Ulusal Eğitim Bakanı Ziya Selçuk, telafi eğitimine ait toplumsal medya hesabından “Haziran ayı prestijiyle başlayacağımız çalışmalar 2021-2022 eğitim yılını da kapsayacak” dedi. MEB İşçi Genel Müdürü Ömer İnan ise 2 Temmuz sonrasında başlayacak olan telafi eğitimin “yaz dönemi” kapsamında, “isteyen öğretmen ve öğrenciler için imkânlar oluşturduklarını, öğretmenlerin bu programlarda öngörülen ders saati üzerinden vazife alabileceklerini” kaydetti. MEB’in telafi eğitimi açıklamalarına reaksiyon gösteren Eğitim-İş Genel Özlük Hukuk Sekreteri Maksut Balmuk, “tüm öğrencilere tüm müfredatın verildiğinin ve imtihanlarda tüm müfredattan sorumlu tutulacaklarının” söylendiğini fakat bir yandan da telafi eğitiminden kelam edildiğini aktararak, “Tüm müfredatı verdiysek ve hepsinden sorumlu tutuyorsak neyi telafi ediyoruz? Kelamda tüm müfredatı verdik lakin herkese verebildik mi?” sorularını yöneltti.
YAZGIYA BIRAKILIYOR
“EBA’dan takip, canlı derse katılmak, okul açıkken okula gelip gelmemek, EBA TV izlemek, imtihana girmek, hangi periyoda nazaran sınıf geçeceği, telafi eğitimi, yaz okulu keyfe bağlı” diyen Balmuk, “Böylece çocuklarımızın ve bunun sonucu olarak ülkenin geleceğini de yazgıya bırakıyoruz” tabirlerini kullandı.

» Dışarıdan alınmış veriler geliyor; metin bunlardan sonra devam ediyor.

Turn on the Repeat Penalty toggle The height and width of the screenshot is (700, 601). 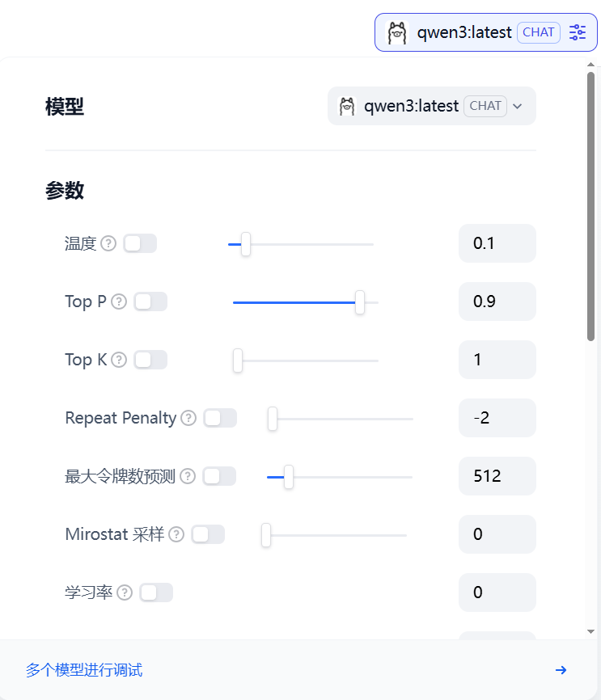click(220, 419)
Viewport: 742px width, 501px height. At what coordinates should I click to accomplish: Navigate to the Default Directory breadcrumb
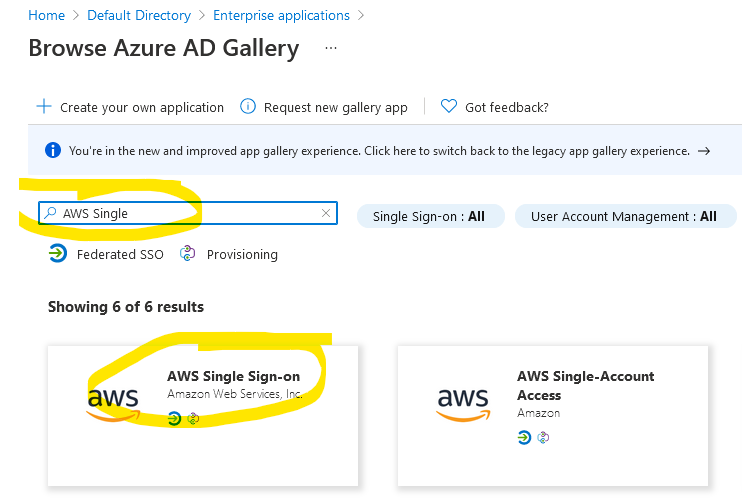click(139, 15)
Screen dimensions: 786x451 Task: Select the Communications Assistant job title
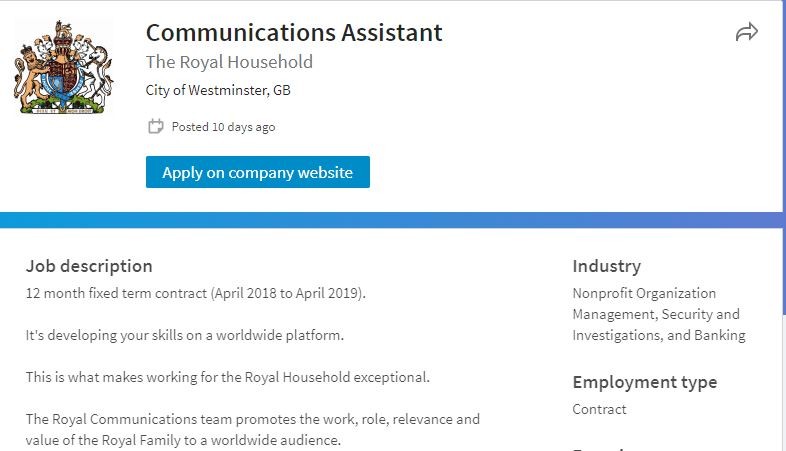click(x=294, y=33)
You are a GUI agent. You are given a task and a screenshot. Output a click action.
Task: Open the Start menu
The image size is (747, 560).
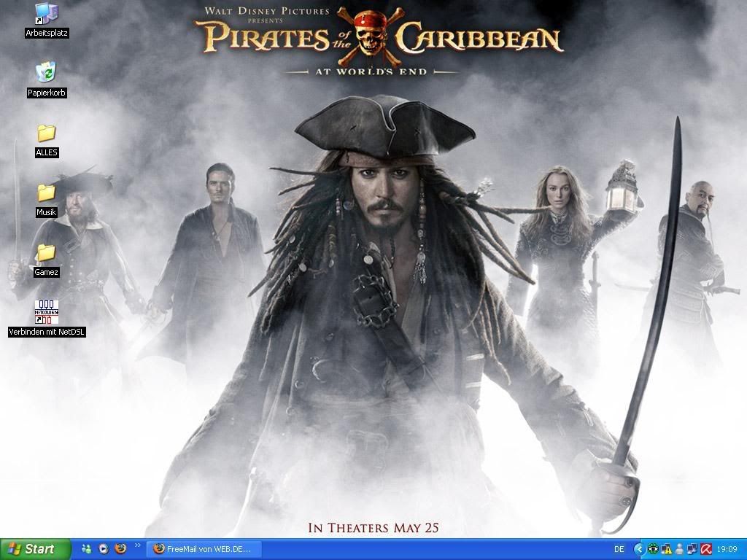[36, 549]
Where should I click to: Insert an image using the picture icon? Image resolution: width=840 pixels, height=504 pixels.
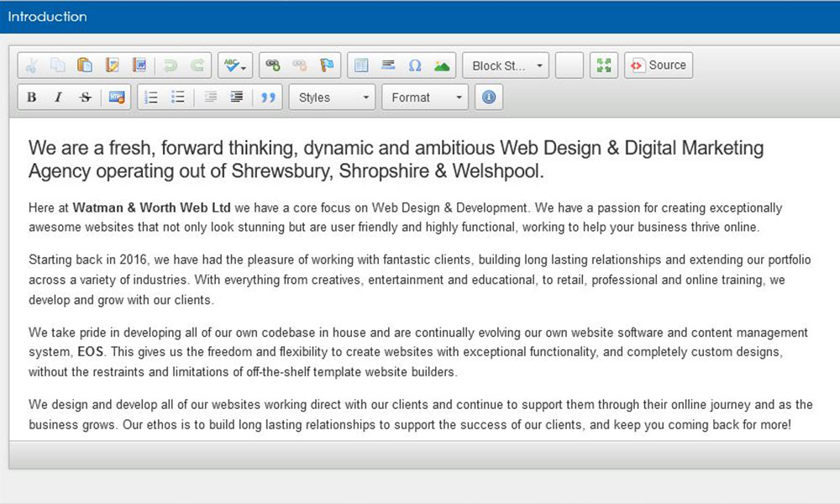click(x=442, y=66)
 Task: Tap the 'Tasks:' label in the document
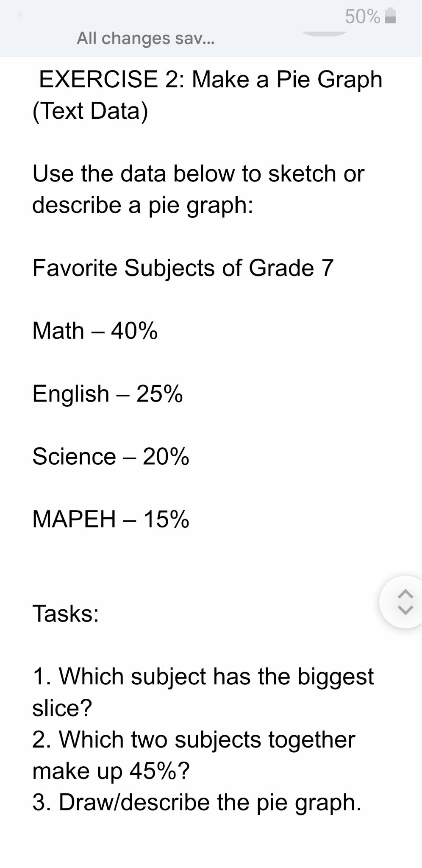click(x=66, y=613)
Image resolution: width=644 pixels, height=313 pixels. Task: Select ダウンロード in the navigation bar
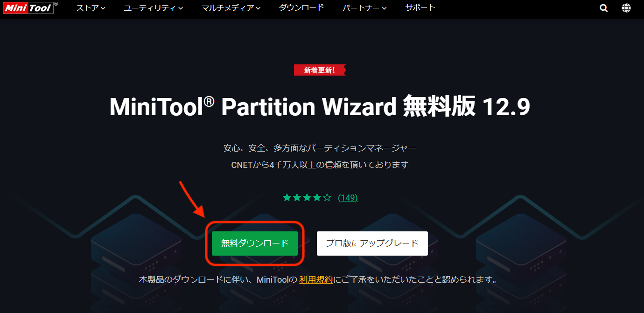point(301,7)
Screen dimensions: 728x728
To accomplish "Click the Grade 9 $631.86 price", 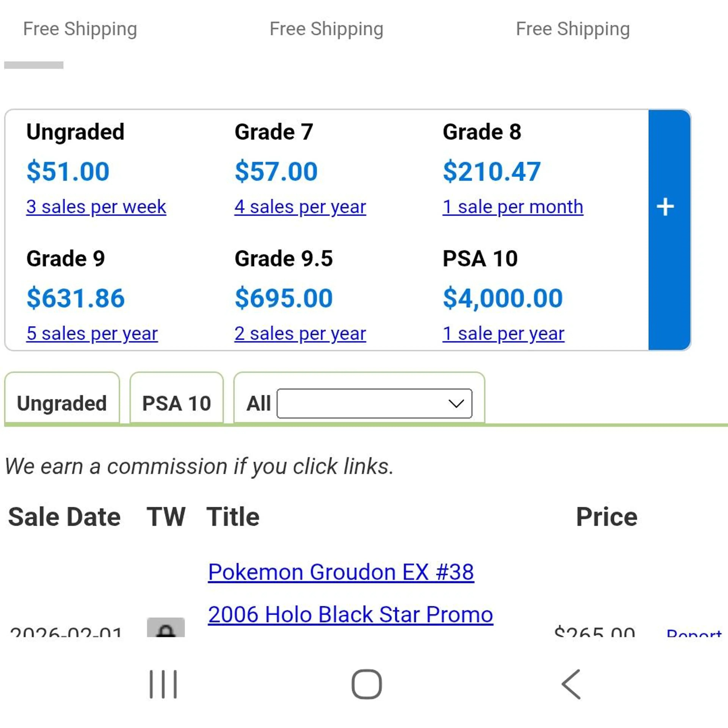I will pos(76,298).
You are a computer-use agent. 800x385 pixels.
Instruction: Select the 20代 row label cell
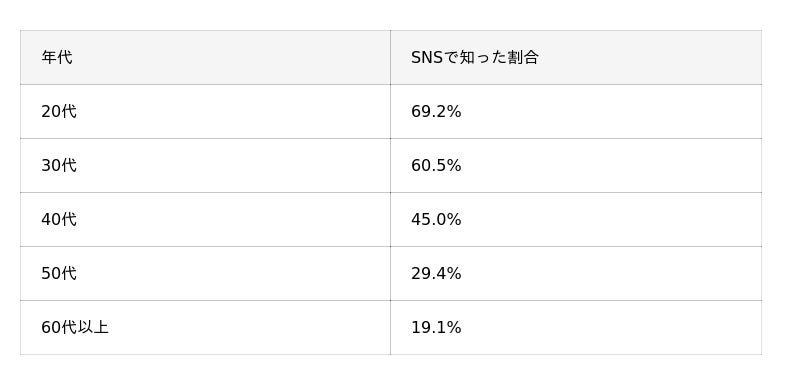pyautogui.click(x=205, y=111)
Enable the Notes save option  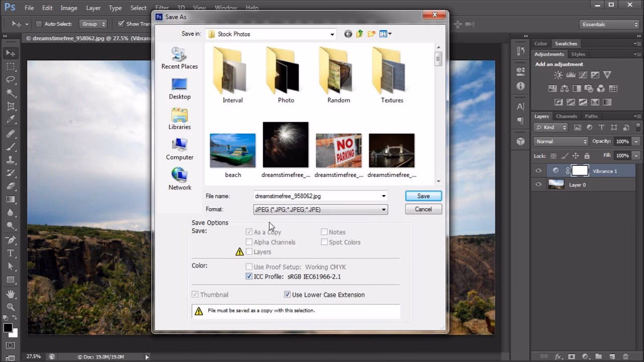click(325, 232)
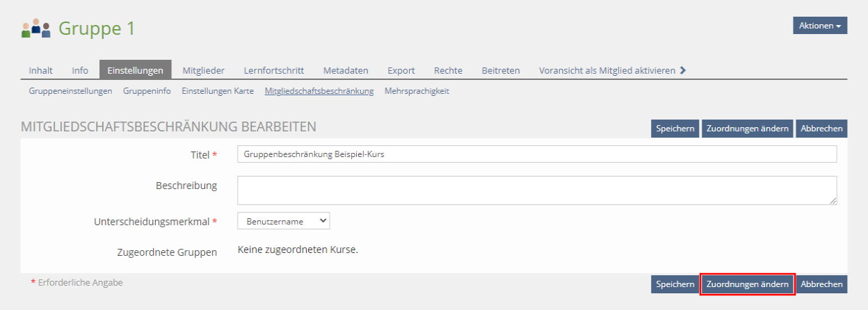The width and height of the screenshot is (868, 310).
Task: Expand the Unterscheidungsmerkmal dropdown
Action: (x=283, y=221)
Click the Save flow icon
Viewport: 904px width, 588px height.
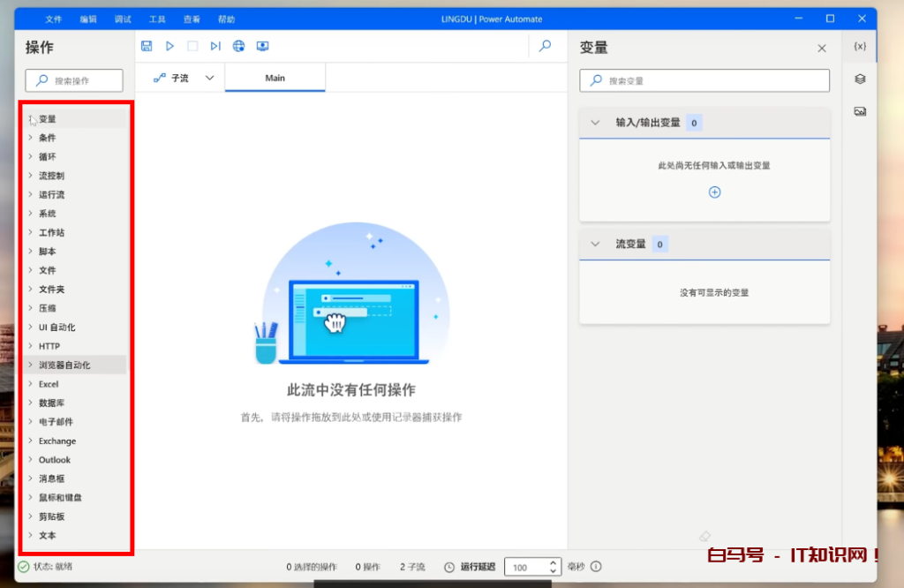pos(147,46)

Sıcak havaların başladığı, çocukların büyük kısmının memleketlerine, bir kısmının tarım emekçisi anne ve babaları ile çalışmaya gittiği süreçte çocukların okula gitmesini beklemenin hayal olduğunu vurgulayan Balmuk, özel okulların bu süreçte uzaktan ya da yüz yüze eğitime kesintisiz devam ettiğini, Kuran kursları ve hafızlık eğitimlerinin de sürdüğünü kaydetti.